BEGIN DATASET EXCERPTS
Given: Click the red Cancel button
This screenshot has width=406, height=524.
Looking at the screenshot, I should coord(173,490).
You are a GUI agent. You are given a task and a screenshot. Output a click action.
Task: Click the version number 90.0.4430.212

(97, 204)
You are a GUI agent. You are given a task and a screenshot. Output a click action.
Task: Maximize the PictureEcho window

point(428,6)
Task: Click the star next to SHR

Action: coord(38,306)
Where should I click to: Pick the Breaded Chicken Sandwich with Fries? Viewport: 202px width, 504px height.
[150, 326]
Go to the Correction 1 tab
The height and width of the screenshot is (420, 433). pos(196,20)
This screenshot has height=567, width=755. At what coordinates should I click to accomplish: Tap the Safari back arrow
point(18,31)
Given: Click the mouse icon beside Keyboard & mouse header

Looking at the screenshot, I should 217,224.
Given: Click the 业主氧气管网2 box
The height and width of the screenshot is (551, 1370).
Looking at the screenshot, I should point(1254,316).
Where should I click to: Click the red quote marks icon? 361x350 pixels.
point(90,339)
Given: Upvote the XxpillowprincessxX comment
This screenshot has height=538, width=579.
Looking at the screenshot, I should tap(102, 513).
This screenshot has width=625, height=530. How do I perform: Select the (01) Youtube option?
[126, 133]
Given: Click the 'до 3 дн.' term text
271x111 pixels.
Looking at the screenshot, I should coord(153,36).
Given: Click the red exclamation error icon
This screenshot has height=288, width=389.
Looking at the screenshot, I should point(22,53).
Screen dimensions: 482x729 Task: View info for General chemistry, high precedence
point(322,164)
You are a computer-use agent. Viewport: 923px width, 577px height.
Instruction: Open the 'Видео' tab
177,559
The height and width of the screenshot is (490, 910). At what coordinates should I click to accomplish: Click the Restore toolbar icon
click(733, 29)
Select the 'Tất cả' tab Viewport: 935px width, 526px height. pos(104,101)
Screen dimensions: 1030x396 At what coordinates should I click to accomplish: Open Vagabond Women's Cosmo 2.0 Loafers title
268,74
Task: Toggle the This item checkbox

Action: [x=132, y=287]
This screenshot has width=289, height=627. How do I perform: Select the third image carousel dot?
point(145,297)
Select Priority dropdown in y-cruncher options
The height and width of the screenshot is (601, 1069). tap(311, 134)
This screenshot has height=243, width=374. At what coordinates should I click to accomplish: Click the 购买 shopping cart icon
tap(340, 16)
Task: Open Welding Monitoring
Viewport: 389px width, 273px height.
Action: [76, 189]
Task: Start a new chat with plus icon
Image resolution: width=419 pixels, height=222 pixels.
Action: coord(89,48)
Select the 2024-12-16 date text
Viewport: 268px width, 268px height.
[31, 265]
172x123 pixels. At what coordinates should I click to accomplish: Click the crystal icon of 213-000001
END DATASET EXCERPTS
◆ **DIRECTIONS**
Print the entries exactly.

◆ **TASK OUTPUT**
Given: Click the red Cancel button
This screenshot has width=406, height=524.
Looking at the screenshot, I should coord(173,490).
You are a GUI agent. You are given a task and a screenshot. Output a click action.
Task: Click the version number 90.0.4430.212

(97, 204)
You are a GUI agent. You are given a task and a screenshot. Output a click action.
Task: Maximize the PictureEcho window

point(428,6)
Task: Click the star next to SHR

Action: coord(38,306)
Where should I click to: Pick the Breaded Chicken Sandwich with Fries? Viewport: 202px width, 504px height.
[150, 326]
Go to the Correction 1 tab
The height and width of the screenshot is (420, 433). pos(196,20)
This screenshot has height=567, width=755. At what coordinates should I click to accomplish: Tap the Safari back arrow
point(18,31)
Given: Click the mouse icon beside Keyboard & mouse header

Looking at the screenshot, I should 217,224.
Given: Click the 业主氧气管网2 box
The height and width of the screenshot is (551, 1370).
Looking at the screenshot, I should point(1254,316).
Where should I click to: Click the red quote marks icon? 361x350 pixels.
point(90,339)
Given: Upvote the XxpillowprincessxX comment
This screenshot has height=538, width=579.
Looking at the screenshot, I should tap(102, 513).
This screenshot has width=625, height=530. How do I perform: Select the (01) Youtube option?
[126, 133]
Given: Click the 'до 3 дн.' term text
271x111 pixels.
Looking at the screenshot, I should coord(153,36).
Given: Click the red exclamation error icon
This screenshot has height=288, width=389.
Looking at the screenshot, I should point(22,53).
Screen dimensions: 482x729 Task: View info for General chemistry, high precedence
point(322,164)
You are a computer-use agent. Viewport: 923px width, 577px height.
Instruction: Open the 'Видео' tab
177,559
The height and width of the screenshot is (490, 910). At what coordinates should I click to accomplish: Click the Restore toolbar icon
click(733, 29)
Select the 'Tất cả' tab Viewport: 935px width, 526px height. pos(104,101)
Screen dimensions: 1030x396 At what coordinates should I click to accomplish: Open Vagabond Women's Cosmo 2.0 Loafers title
268,74
Task: Toggle the This item checkbox

Action: [x=132, y=287]
This screenshot has width=289, height=627. How do I perform: Select the third image carousel dot?
point(145,297)
Select Priority dropdown in y-cruncher options
The height and width of the screenshot is (601, 1069). tap(311, 134)
This screenshot has height=243, width=374. At what coordinates should I click to accomplish: Click the 购买 shopping cart icon
tap(340, 16)
Task: Open Welding Monitoring
Viewport: 389px width, 273px height.
Action: [76, 189]
Task: Start a new chat with plus icon
Image resolution: width=419 pixels, height=222 pixels.
Action: coord(89,48)
Select the 2024-12-16 date text
Viewport: 268px width, 268px height.
[31, 265]
172x123 pixels. At what coordinates should I click to accomplish: Click the crystal icon of 213-000001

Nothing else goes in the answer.